I like seeing that the game I like is going to change and, from what I've seen so far, improve. I like improvement, and I like it even more when someone with a lot more time and experience at game design does it for me. Yes, I could improve the game myself a great deal more, but that would involve me writing my own gaming system and I don't have the time for that or the ability. But I like to see positive change.
Yes, I get excited. I like role-playing and I like well-designed rules systems for them. When you genuinely like something, you do get excited about it and concerned about how changes to it will affect what you like. This is natural and normal. If you don't feel some degree of excitement or concern, then likely the hobby doesn't mean much to you.
It also excites me that things I thought should be done to the game are being done. I can point at them and say 'I was right 15 years ago when I said D&D needed a good skill system and that most players want one to be included in the core game'.
So far from what I've seen and heard, it's mostly all roses and sunshine and kittens. I see no reason to be concerned or angry or negative. So I'm most like MerrickB in that regard.
If I saw things I disliked, I'd be right in there with the negative posts discussing what I do not like and what I want to see changed. I have not seen any yet.
Now, there's a good reason for that: I'm mostly concerned with things at the very core of the game. How magic works. How spells work. How combat works. What the classes are like and what are their abilities. So far, we don't know a lot about the major core parts of the game and how - or if - they will change. We have hints, but that's it.
Most of the hard info we've seen so far could be considered fluff. The revelations about the planes and cosmology and Asmodeus and the like? I couldn't care less one way or another. I do like to see change for the sake of change in things that have remained static for a long time, but it wouldn't matter to me if they got rid of every extraplanar creature, period, and had one entry in the MM under 'Demon'. We've never used extraplanar travel or creatures a great deal, so it's no big deal to me. I see no reason to be negative about it since it doesn't concern me, and a reason to be positive about it because it changes things that have been set in stone for decades.

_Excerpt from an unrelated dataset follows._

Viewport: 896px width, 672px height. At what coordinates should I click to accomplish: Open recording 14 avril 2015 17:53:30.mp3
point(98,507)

Now the posts and blogs we've seen about core issues, I'm mostly fine with. We've seen stuff on Vancian casting (again, more hints than anything else), a few dollops of info on classes, and some hints about combat.

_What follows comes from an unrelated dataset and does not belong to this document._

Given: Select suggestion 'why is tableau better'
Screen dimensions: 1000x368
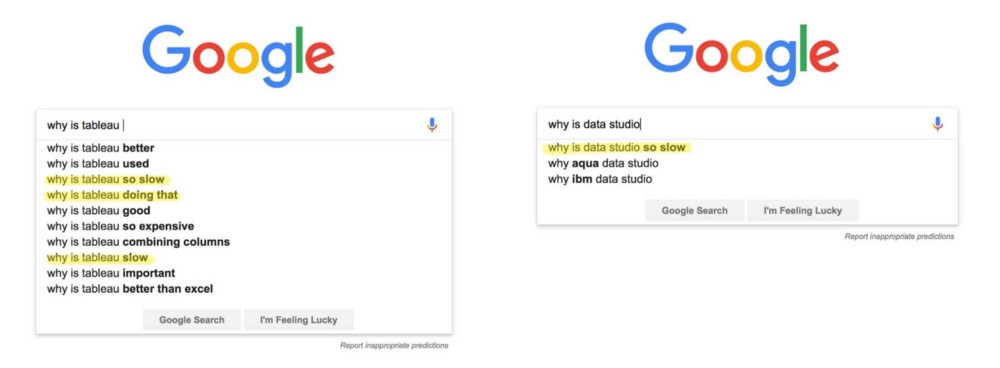Looking at the screenshot, I should 100,148.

I've always despised the limitations of the Vancian system and so want to see it done away with as much as possible. Even small steps in that direction are good ones. So that's another positive. Maybe not as positive as it could be: a major positive for me would be 'we're going to throw away spells and do everything with a small set of customizable abilities' but so it goes. Still a + on the positive column.
I like the class info I've seen so far. I think that classes needed some re-working, as did races. Another + in the positive column.

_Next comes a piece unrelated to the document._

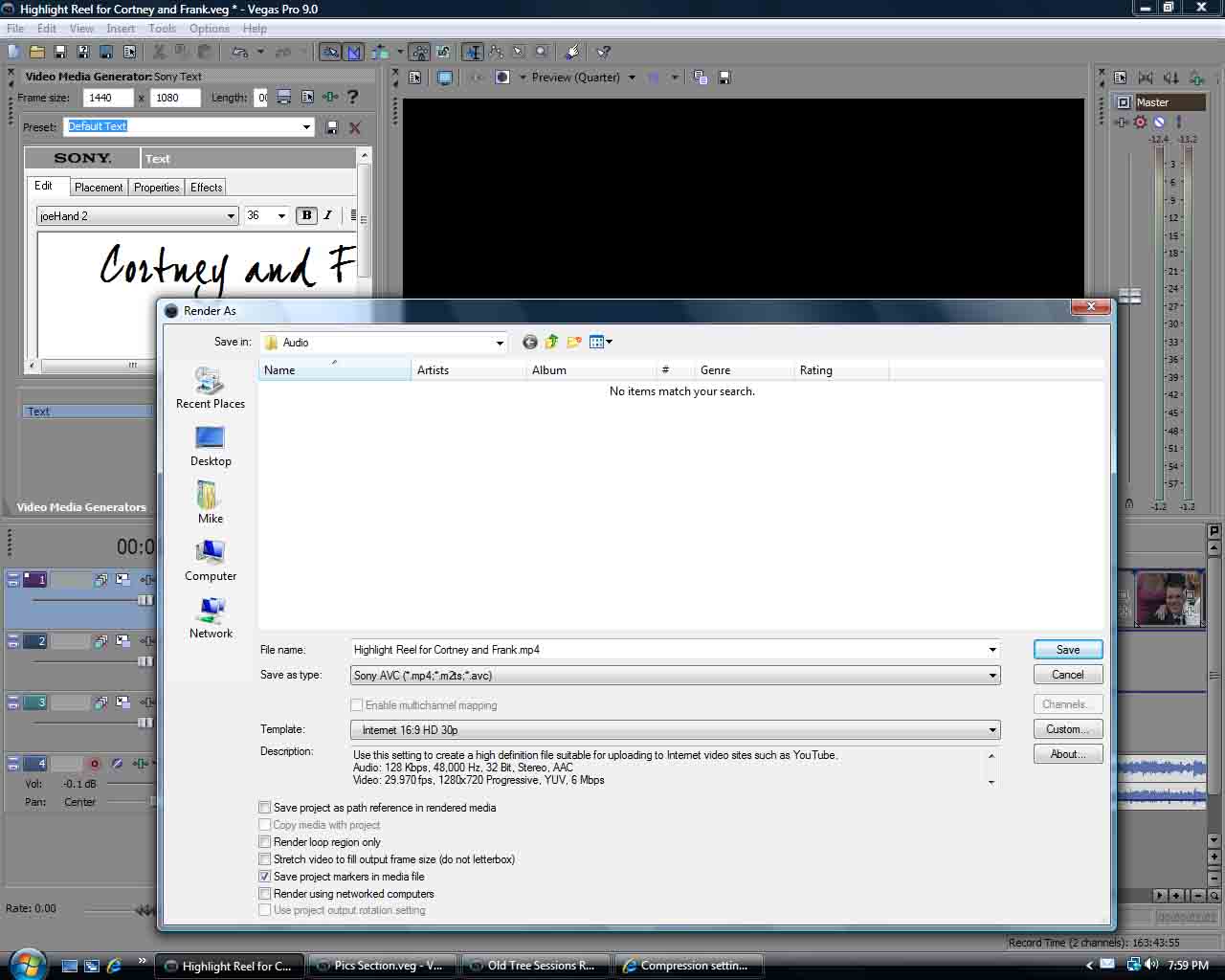Open Custom template settings
Image resolution: width=1225 pixels, height=980 pixels.
click(x=1068, y=729)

My only negative so far has been the monster creation system hints. I don't want to go back to the bad old days of 'he can [dual-weild with no penalty]* because he's a monster'. At first that was in the - column. Now, they've come out with more info on it that has moved it to the Neutral column. I could go either way, until we have more info.
* change this to 'whatever rules-breaking ability you can name'.
As more gets revealed about the things I really do care a great deal about, my opinions may change. I could conceivably wind up hating 4E if they do some really stupid stuff, but I don't see that happening with the team they've built.
I like the idea of being able to discuss and pull apart and examine various ideas relaetd to that ahead of time - obviously you haven't seen where at least a few decisions are being changed because of fan reaction to them. We can safely assume that the playtesters have a much greater degree of core-level input (we have already seen that playtesters can and do change what the designers intend to put in), but we're listened to as well.